**Task goal**
The records that follow must be repeated verbatim, every one of them.

**Data shown**

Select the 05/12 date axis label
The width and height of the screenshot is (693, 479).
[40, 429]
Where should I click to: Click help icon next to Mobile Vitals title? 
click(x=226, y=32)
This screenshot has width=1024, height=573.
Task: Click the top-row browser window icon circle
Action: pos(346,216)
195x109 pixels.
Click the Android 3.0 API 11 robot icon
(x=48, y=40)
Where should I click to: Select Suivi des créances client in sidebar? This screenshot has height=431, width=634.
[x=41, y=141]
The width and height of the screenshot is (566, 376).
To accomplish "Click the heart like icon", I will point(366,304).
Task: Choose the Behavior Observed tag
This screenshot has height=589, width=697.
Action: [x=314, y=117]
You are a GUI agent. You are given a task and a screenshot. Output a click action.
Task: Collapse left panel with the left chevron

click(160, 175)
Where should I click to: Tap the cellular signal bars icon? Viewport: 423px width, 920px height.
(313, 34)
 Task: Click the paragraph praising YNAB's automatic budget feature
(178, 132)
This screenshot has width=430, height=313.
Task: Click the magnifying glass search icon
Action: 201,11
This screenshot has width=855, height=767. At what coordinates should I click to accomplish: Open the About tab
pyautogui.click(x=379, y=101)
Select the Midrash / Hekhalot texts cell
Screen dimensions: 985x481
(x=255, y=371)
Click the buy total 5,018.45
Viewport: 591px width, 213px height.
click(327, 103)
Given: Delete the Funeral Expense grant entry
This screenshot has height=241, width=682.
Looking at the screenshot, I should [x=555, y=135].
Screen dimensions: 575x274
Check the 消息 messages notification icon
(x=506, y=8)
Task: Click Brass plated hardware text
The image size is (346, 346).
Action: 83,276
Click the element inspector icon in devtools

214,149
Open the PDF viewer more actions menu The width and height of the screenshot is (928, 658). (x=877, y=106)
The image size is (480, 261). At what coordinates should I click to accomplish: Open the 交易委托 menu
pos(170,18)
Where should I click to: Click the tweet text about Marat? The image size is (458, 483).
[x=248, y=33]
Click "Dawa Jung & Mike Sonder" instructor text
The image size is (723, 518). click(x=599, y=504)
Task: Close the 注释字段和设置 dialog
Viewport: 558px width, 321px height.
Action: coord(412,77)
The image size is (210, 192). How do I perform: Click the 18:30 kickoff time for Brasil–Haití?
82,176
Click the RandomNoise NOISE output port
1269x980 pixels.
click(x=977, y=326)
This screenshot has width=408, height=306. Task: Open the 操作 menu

**Solution for this exercise**
Select the 05/12 date axis label
The width and height of the screenshot is (693, 479).
[40, 429]
Where should I click to: Click help icon next to Mobile Vitals title? 
click(x=226, y=32)
This screenshot has width=1024, height=573.
Task: Click the top-row browser window icon circle
Action: pos(346,216)
195x109 pixels.
Click the Android 3.0 API 11 robot icon
(x=48, y=40)
Where should I click to: Select Suivi des créances client in sidebar? This screenshot has height=431, width=634.
[x=41, y=141]
The width and height of the screenshot is (566, 376).
To accomplish "Click the heart like icon", I will point(366,304).
Task: Choose the Behavior Observed tag
This screenshot has height=589, width=697.
Action: [x=314, y=117]
You are a GUI agent. You are given a task and a screenshot. Output a click action.
Task: Collapse left panel with the left chevron

click(160, 175)
Where should I click to: Tap the cellular signal bars icon? Viewport: 423px width, 920px height.
(313, 34)
 Task: Click the paragraph praising YNAB's automatic budget feature
(178, 132)
This screenshot has width=430, height=313.
Task: Click the magnifying glass search icon
Action: 201,11
This screenshot has width=855, height=767. At what coordinates should I click to accomplish: Open the About tab
pyautogui.click(x=379, y=101)
Select the Midrash / Hekhalot texts cell
Screen dimensions: 985x481
(x=255, y=371)
Click the buy total 5,018.45
Viewport: 591px width, 213px height.
click(327, 103)
Given: Delete the Funeral Expense grant entry
This screenshot has height=241, width=682.
Looking at the screenshot, I should [x=555, y=135].
Screen dimensions: 575x274
Check the 消息 messages notification icon
(x=506, y=8)
Task: Click Brass plated hardware text
The image size is (346, 346).
Action: 83,276
Click the element inspector icon in devtools

214,149
Open the PDF viewer more actions menu The width and height of the screenshot is (928, 658). (x=877, y=106)
The image size is (480, 261). At what coordinates should I click to accomplish: Open the 交易委托 menu
pos(170,18)
Where should I click to: Click the tweet text about Marat? The image size is (458, 483).
[x=248, y=33]
Click "Dawa Jung & Mike Sonder" instructor text
The image size is (723, 518). click(x=599, y=504)
Task: Close the 注释字段和设置 dialog
Viewport: 558px width, 321px height.
Action: coord(412,77)
The image size is (210, 192). How do I perform: Click the 18:30 kickoff time for Brasil–Haití?
82,176
Click the RandomNoise NOISE output port
1269x980 pixels.
click(x=977, y=326)
This screenshot has width=408, height=306. Task: Open the 操作 menu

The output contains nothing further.